__TASK PROMPT__: Find the line holding "305-621-8051 (435, 2508)" in the entries below. Give it again exactly, along with every line after it up to and including the line holding "Accept all (100, 1344)".

(Saved entries)
—————

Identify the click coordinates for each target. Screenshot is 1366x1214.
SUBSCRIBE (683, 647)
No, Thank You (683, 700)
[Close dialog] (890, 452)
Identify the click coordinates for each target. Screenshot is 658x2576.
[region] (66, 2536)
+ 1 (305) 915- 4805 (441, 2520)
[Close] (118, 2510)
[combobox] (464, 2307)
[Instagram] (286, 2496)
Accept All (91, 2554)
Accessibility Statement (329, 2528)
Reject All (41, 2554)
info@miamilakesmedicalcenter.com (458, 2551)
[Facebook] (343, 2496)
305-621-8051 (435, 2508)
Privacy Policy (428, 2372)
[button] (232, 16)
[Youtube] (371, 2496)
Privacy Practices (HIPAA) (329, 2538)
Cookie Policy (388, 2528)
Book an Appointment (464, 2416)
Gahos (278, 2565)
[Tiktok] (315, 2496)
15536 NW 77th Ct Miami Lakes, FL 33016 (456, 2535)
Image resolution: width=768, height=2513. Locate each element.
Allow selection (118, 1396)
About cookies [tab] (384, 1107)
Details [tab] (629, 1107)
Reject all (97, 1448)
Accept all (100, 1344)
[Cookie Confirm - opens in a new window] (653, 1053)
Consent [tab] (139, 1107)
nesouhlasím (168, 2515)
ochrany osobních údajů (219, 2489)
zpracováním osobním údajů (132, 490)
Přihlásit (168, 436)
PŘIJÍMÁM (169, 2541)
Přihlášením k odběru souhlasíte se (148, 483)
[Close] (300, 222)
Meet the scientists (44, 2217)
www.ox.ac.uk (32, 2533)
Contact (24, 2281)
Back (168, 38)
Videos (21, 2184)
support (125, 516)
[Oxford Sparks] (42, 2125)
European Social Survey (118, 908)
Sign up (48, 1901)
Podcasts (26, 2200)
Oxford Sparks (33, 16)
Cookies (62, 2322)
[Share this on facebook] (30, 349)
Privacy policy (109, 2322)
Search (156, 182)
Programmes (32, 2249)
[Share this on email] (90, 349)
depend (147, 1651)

—————

__FINISHED TASK__:
305-621-8051 (435, 2508)
Privacy Policy (428, 2372)
[button] (232, 16)
[Youtube] (371, 2496)
Privacy Practices (HIPAA) (329, 2538)
Cookie Policy (388, 2528)
Book an Appointment (464, 2416)
Gahos (278, 2565)
[Tiktok] (315, 2496)
15536 NW 77th Ct Miami Lakes, FL 33016 (456, 2535)
Image resolution: width=768, height=2513. Locate each element.
Allow selection (118, 1396)
About cookies [tab] (384, 1107)
Details [tab] (629, 1107)
Reject all (97, 1448)
Accept all (100, 1344)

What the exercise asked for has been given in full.